Provided material Start Marker

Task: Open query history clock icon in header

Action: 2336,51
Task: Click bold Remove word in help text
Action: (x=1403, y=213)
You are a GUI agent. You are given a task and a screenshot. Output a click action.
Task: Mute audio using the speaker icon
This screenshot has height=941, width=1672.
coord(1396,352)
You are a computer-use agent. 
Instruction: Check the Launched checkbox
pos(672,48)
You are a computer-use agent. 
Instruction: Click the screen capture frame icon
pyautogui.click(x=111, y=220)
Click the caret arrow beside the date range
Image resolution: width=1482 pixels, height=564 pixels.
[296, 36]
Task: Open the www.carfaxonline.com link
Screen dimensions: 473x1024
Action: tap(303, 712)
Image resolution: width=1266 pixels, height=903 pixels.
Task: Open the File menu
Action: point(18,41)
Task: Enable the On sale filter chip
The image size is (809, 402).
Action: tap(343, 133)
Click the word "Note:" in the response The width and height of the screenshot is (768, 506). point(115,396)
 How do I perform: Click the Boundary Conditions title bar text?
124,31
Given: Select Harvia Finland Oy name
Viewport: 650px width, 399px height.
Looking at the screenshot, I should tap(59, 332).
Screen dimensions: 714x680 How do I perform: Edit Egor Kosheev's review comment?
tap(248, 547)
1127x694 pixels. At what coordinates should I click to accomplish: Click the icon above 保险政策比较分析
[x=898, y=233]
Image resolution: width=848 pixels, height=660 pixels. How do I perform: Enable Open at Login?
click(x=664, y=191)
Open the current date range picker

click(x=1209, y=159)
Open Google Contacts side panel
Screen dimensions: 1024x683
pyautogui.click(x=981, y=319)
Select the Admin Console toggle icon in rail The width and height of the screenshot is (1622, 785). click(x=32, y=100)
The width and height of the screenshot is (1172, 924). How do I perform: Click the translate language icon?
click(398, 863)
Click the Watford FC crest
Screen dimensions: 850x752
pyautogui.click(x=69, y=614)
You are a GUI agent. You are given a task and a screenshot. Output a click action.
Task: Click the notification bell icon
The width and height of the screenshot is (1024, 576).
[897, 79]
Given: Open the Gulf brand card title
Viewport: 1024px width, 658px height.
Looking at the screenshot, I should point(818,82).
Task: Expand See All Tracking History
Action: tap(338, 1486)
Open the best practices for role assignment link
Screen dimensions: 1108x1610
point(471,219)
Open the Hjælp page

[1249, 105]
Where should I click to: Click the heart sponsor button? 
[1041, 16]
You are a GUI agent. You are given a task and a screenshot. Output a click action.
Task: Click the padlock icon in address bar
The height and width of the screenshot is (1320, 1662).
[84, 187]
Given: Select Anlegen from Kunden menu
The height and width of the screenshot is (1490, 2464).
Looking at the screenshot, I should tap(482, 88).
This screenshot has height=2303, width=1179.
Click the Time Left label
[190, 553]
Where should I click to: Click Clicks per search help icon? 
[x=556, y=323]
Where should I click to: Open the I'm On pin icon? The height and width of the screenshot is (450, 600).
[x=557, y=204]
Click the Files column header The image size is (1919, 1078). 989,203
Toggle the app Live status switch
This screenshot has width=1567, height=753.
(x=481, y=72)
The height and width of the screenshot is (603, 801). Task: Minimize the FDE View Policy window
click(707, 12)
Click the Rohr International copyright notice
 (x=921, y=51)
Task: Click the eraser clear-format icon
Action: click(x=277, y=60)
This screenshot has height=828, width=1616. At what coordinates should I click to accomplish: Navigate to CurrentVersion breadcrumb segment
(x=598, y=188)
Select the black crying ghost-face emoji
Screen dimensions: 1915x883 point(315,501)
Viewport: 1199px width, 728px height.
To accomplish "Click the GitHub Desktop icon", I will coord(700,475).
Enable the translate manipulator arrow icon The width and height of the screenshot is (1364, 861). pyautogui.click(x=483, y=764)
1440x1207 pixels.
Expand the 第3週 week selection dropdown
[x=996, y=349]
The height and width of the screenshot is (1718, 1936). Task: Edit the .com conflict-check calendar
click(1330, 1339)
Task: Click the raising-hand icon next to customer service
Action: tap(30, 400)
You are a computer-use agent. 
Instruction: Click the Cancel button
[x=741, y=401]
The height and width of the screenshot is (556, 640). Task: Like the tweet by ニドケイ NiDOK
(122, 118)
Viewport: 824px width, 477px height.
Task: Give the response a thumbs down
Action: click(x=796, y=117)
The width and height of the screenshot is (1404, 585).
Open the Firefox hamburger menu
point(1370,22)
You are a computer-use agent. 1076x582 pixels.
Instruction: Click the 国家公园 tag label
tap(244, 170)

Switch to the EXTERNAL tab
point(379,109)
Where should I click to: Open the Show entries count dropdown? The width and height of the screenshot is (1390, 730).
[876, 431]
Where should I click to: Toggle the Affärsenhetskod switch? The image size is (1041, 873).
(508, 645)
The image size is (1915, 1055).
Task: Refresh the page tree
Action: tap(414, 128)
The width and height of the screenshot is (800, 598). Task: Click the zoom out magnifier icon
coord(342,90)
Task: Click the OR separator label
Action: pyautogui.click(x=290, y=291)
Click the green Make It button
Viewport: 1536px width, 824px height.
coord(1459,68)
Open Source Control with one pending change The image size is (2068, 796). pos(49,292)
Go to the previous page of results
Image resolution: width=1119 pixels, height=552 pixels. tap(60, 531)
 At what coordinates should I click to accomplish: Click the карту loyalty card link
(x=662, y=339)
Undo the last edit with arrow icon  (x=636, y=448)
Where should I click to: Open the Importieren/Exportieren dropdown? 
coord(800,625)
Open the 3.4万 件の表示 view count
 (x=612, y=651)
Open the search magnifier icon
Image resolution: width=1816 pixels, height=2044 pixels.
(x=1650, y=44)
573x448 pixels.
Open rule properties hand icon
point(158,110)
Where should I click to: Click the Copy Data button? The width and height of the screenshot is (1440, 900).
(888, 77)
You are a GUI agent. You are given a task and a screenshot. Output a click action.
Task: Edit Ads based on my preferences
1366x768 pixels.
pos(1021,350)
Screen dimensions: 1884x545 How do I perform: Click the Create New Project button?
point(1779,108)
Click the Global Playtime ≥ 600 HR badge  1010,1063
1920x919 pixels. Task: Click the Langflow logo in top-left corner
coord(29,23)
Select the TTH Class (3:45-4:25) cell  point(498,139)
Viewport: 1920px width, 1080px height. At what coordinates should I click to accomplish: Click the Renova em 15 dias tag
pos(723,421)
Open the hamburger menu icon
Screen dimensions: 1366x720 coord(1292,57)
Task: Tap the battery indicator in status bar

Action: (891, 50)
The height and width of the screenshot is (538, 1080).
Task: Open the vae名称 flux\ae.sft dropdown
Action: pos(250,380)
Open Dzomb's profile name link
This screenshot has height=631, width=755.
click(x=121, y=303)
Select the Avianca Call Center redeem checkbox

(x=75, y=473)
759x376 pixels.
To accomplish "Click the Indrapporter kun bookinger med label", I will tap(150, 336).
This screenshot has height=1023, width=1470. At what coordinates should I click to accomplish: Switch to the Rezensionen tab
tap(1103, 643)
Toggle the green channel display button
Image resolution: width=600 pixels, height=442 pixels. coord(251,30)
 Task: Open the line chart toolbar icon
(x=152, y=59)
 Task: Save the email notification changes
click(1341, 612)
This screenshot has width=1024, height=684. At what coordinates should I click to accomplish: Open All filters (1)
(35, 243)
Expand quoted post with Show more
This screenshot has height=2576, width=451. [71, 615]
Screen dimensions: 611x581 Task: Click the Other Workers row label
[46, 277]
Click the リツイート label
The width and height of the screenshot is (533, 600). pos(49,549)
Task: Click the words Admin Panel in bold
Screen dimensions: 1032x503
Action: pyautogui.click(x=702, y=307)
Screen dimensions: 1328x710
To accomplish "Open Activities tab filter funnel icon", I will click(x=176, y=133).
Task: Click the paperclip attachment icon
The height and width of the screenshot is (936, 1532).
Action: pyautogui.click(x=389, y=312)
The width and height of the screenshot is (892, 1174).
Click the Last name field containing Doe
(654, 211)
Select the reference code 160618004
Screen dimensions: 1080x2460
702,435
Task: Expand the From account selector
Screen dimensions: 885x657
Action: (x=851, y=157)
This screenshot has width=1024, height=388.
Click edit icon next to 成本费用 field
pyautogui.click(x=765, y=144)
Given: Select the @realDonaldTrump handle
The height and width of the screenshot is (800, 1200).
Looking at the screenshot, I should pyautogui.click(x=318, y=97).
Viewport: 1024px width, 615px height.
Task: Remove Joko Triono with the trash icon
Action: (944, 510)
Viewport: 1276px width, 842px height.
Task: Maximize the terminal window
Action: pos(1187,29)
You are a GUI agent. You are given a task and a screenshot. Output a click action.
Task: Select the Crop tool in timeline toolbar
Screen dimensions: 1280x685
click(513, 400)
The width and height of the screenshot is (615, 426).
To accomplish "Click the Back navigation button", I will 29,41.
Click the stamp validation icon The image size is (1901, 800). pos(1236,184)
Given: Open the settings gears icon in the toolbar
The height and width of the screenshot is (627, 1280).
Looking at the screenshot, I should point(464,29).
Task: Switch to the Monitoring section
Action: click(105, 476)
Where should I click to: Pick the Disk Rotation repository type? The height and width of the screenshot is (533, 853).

Provided material End Marker

Problem statement
This exercise requires the lines of the entries containing the string "Admin".

Solution for this problem
Select the Admin Console toggle icon in rail The width and height of the screenshot is (1622, 785). click(x=32, y=100)
Task: Click the words Admin Panel in bold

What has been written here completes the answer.